As far as the setting/s? HOLY PERFECT. From Yale to the Hutch, Black Elm and Il Bastone – talk about dark and individual personalities. Each of these buildings/places emitted a different vibe and exuded mysteriousness. They were living, breathing entities all on their own.
Regarding the climax, I was definitely surprised at the “big reveal.” It was handled pretty masterfully, in my opinion. Bardugo took all these different story-lines, layered-motives and emotions and managed to merge them into one moment. **Slow-clap.**
Something I want to acknowledge, too, is this: Bardugo is brutal but she also writes with the most beautiful edges. Things like: “…it’s panels glowed amber, a burnished golden hive, less a library than a temple.”
YES. I eat that stuff up.
And: “Ahead of her, Grays formed a thin gruel that shifted over the roof of the law school, spreading and curling like milk poured into coffee.”

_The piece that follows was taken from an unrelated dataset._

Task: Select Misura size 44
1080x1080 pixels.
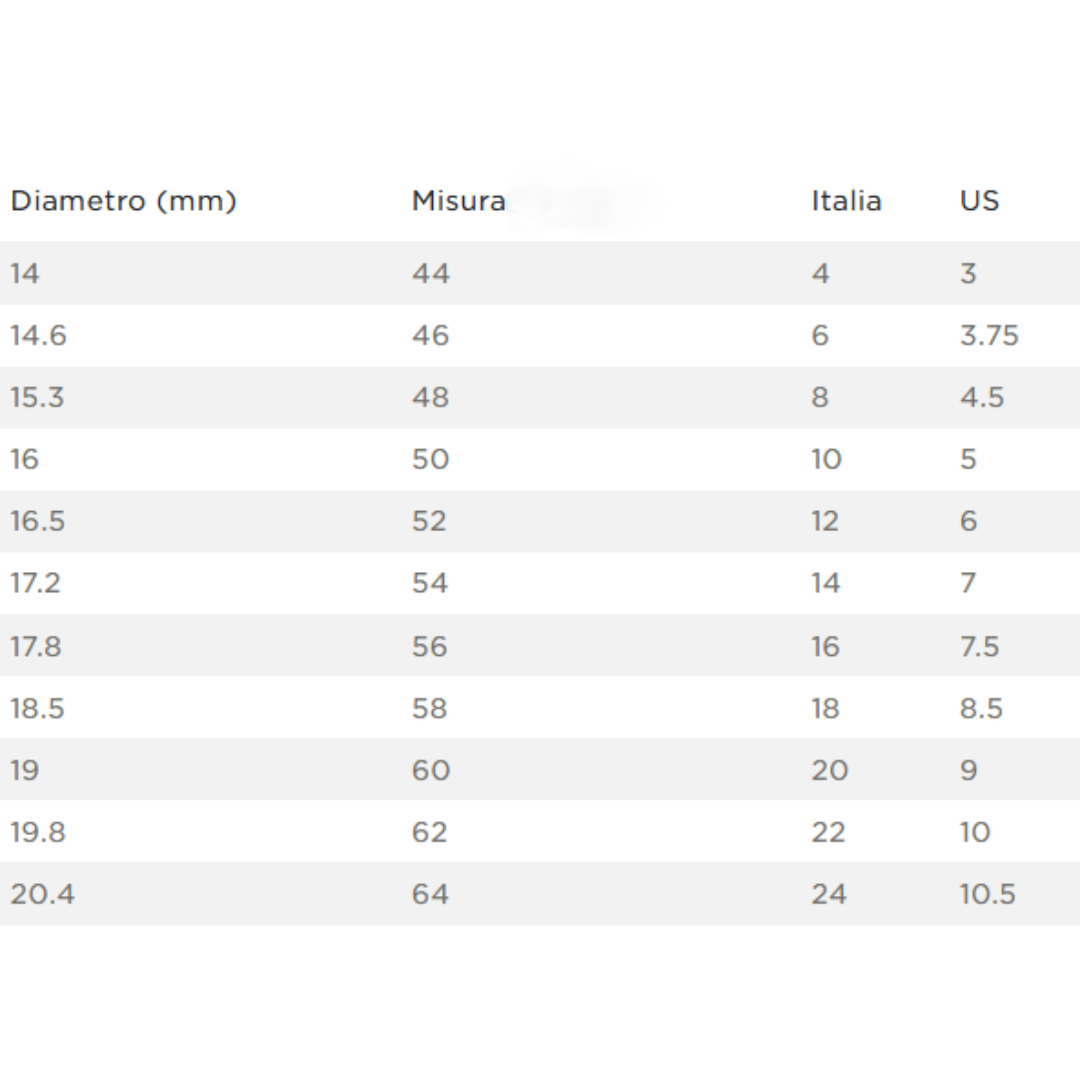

Excuse me while I beg for more.
Overall, I enjoyed the hell out of Ninth House. The docked-star is probably more my fault than Bardugo’s- but the pacing threw me off. I’d be really sucked in, then lose a bit of interest, then right back into it, on-and-on. It was a roller coaster of good plot movement but felt a little whiplash-y, too. Again, that was probably MY mindset more than anything.
At the end of the day, I am here for this. Let’s go, Alex Stern #2.